Le café en martinique : une histoire remarquable

Si il y a bien quelque chose qui mette tout le monde d’accord, c’est bien le café. Tout d’abord parce que le café est un des rares termes qui soient universels, c’est le même mot dans toutes les langues. C’est bien la preuve d’une passion commune pour cette boisson qui fait l’unanimité. L’origine du mot est déjà toute une aventure, et un parfait résumé de son histoire !

Les origines du café seraient à chercher du côté de la province éthiopienne de “Kaffa”. Mais ce sont les arabes qui en maîtrisent la culture au XV e siècle au Yémen, c’est là qu’il prend ce nom si familier de “qahwa”. Passé par l’Empire Ottoman, il devient “kahvé”, puis enfin “caffè” après un petit passage chez les vénitiens qui en assuraient l’importation dans le vieux continent.

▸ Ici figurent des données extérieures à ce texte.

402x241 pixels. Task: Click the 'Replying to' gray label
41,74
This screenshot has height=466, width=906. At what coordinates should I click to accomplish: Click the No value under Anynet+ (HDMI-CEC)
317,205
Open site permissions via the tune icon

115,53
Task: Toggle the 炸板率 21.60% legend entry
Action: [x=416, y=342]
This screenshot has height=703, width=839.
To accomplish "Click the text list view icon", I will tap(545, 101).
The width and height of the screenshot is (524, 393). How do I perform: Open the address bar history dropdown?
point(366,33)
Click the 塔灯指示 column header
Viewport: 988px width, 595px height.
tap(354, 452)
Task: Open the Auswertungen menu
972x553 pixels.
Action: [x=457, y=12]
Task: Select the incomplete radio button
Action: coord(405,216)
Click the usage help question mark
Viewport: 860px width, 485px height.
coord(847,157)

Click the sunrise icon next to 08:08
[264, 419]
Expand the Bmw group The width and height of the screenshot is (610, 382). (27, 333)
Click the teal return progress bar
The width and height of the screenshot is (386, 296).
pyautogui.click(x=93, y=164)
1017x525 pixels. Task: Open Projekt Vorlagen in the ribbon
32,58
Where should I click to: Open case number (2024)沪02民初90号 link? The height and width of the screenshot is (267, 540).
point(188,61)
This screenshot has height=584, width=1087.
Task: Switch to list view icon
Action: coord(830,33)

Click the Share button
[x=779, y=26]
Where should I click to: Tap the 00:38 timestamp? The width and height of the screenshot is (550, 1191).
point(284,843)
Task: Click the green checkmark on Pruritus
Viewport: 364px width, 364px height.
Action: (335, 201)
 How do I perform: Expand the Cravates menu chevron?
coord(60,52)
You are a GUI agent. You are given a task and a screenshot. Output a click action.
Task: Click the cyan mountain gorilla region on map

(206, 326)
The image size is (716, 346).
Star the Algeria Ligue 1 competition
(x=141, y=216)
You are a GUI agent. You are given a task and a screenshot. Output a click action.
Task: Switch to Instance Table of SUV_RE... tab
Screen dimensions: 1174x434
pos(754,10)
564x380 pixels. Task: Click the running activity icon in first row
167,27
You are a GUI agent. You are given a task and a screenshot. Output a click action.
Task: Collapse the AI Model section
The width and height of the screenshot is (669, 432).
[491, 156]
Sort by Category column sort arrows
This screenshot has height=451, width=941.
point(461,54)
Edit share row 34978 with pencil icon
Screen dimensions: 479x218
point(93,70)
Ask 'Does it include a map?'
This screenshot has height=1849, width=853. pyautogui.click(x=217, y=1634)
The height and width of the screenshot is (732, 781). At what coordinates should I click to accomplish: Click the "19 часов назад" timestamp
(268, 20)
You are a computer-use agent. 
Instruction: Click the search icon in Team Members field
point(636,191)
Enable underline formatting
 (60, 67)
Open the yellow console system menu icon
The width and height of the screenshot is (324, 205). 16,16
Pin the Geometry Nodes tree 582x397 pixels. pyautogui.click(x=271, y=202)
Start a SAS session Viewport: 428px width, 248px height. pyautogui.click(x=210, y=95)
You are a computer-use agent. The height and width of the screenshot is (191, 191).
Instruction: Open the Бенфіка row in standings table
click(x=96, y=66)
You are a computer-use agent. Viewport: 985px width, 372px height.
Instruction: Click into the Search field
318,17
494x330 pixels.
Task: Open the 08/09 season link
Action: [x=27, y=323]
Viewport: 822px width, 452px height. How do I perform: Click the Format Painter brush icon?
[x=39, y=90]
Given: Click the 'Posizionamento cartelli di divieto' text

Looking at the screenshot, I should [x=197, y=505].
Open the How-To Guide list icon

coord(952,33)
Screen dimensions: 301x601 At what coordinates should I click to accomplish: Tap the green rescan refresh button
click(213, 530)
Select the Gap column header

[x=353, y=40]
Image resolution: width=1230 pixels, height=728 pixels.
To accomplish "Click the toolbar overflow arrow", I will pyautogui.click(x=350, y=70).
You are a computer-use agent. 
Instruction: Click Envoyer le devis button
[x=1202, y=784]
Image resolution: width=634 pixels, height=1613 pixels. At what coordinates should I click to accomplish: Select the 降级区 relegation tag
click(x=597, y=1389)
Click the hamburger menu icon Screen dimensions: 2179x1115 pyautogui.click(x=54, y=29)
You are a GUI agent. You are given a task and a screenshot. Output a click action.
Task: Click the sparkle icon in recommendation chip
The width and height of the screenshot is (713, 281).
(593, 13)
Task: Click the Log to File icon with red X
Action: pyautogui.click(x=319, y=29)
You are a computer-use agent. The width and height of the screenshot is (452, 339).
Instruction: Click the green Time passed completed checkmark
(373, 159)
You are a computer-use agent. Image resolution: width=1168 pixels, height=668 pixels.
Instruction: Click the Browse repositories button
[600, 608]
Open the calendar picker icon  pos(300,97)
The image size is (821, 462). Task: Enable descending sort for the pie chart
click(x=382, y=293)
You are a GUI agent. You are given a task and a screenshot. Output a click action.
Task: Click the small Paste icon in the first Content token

Le café était alors une boisson très populaire dans le monde musulman, et les lettrés et les savants de l’Empire Ottoman aimaient se retrouver dans les “maisons du café”. Dès 1610, le mot café est attesté dans le royaume de France, c’est même dans la ville de Marseille qu’apparaît le premier établissement servant ce breuvage. Rappelons que par la suite, le mot “caoua” emprunté aux dialectes du Maghreb sera très employé en France, via notamment l’argot militaire d’Afrique.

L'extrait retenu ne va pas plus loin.